Я во всю прыть пустился к "Волге", открыл багажник и остолбенел. Клетка стояла пустая. Хома исчез. Я схватил клетку, осмотрел ее. Деревянное днище было цело, но один алюминиевый пруток оказался перегрызенным, а два других слегка отогнутыми. Мягкий металл уступил крепким зубам грызуна, неудержимо рвавшегося на свободу. Но ведь оставался еще стальной багажник! Его-то не прогрызешь. Я быстро начал работать обеими руками, выбрасывая из багажника инструмент, запасные камеры, пустую канистру, обшаривая за обшивкой каждый уголок, в надежде вот-вот наткнуться рукой на мягкое тельце хитрого хомячка. Нигде ничего! Приглядевшись, я заметил в одном месте какие-то крошки. В картонной перегородке, отделявшей багажник от салона, чернела дырка. Сомнений не было: освободившись из клетки, Хома легко прогрыз картон, проник в салон, а оттуда, когда утром мы распахнули все двери, спрыгнул на землю и был таков! Может быть, пока я непробудно спал, он еще бегал внизу, по резиновым коврикам пола, в поисках выхода, был рядом со мной.
Опустив руки, в полной растерянности я стоял возле "Волги", не зная, что теперь делать. Искать Хомушку в лесу? Безнадежное занятие! Скорее можно найти иголку в стогу сена, чем проворного маленького хомячка, искусно маскирующегося в густом кустарнике, в ворохах листьев и хвои. Если б хотя знать, в каком направлении он скрылся, далеко ли успел убежать?
Но я и этого не знал.
Я еще стоял, собираясь с мыслями, думая, что же теперь сказать Наташке, когда откуда-то из-за машин, сгрудившихся на полянке, до меня донесся испуганный крик. Пронзительно завопила какая-то женщина. Что-то сильно напугало ее.
Не знаю почему, но я со всех ног бросился на крик.
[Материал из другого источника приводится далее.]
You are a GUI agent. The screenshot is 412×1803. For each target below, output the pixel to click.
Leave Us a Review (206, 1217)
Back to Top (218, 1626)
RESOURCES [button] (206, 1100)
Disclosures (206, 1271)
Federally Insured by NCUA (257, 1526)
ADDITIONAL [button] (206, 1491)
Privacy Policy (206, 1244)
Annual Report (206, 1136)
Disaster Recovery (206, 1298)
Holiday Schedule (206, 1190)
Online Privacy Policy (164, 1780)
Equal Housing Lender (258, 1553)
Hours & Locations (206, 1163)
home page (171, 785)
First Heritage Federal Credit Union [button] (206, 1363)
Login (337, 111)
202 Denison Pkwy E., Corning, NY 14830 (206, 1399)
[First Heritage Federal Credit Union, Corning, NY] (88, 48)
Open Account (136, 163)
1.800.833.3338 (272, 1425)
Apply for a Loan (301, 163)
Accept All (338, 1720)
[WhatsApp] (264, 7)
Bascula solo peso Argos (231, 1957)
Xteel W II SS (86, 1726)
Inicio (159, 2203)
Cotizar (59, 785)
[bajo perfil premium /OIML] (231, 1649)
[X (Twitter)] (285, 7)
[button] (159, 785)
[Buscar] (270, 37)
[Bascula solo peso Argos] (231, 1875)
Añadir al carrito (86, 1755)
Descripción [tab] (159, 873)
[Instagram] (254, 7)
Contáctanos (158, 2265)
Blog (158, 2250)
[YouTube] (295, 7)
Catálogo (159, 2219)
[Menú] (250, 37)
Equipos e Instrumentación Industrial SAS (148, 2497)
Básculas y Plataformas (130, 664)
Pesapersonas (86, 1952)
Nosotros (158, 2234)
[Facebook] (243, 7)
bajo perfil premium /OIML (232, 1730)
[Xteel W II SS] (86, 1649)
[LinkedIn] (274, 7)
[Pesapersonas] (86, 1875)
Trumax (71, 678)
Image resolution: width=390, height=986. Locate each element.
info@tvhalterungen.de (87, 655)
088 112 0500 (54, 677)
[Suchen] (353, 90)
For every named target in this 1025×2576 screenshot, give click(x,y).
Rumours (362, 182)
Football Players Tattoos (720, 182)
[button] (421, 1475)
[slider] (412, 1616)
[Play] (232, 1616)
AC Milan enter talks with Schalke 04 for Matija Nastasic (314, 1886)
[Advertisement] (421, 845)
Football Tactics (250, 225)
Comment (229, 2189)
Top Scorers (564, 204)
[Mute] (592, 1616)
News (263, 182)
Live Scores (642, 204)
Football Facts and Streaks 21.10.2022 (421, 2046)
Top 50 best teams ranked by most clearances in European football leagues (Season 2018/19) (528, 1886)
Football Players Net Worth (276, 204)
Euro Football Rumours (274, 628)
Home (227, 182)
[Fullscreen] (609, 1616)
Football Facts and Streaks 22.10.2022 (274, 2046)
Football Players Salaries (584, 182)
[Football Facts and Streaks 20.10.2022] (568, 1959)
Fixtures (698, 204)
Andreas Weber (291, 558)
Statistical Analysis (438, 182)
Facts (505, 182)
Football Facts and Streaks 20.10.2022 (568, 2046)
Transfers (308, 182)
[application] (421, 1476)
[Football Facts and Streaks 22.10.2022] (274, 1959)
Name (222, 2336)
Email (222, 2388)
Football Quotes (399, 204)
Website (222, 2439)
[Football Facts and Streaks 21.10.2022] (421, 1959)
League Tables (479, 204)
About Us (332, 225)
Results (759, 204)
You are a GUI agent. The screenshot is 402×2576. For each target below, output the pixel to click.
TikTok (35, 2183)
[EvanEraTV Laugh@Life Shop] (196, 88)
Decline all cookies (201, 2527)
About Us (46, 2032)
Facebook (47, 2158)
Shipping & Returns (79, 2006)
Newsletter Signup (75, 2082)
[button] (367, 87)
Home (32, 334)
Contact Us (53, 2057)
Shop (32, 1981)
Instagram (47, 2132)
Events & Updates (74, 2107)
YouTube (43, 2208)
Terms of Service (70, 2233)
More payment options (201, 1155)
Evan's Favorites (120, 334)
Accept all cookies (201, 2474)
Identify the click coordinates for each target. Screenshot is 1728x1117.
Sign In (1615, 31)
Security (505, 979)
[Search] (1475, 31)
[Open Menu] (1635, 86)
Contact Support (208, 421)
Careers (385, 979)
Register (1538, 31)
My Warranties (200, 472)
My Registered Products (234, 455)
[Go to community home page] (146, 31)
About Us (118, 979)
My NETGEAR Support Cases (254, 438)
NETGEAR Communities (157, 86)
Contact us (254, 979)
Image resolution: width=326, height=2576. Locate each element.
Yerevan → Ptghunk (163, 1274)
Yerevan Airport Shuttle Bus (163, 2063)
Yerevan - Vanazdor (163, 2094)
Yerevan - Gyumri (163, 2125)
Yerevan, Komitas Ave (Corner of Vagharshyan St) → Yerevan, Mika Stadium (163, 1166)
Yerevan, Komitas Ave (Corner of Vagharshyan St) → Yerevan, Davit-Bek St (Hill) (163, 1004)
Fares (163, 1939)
Меня будто подтолкнуло что-то.
Но я опоздал…
Когда я добежал, все уже было кончено. Здоровенный рябой дядька стоял с лопатой в руках и брезгливо разглядывал что-то у своих сапог. Хомушка, милый наш хомячок, такой забавный и добродушный, самое безобидное создание на свете, бездыханно лежал на земле. Смерть настигла его, когда он доверчиво пришел к людям в поисках еды. На свою беду, он забрался в ямку, где лежали консервы, а женщина как раз полезла за ними утром и притронулась неожиданно рукой к пушистому тельцу зверька…
Я почувствовал, как неудержимые слезы подступили у меня к глазам. Но я сдержался среди чужих людей, бережно взял в ладони то, что осталось от нашего проворного хлопотливого зверька, и унес к реке. Там я выкопал под сосной глубокую ямку и схоронил в ней Хомушку. Чтобы собаки не смогли учуять его и разрыть могилку, я накрыл ее тяжелым куском плитняка. Бедный Хомушка, он так рвался на свободу! И первый же день этой долгожданной свободы стал для него последним днем его коротенькой жизни…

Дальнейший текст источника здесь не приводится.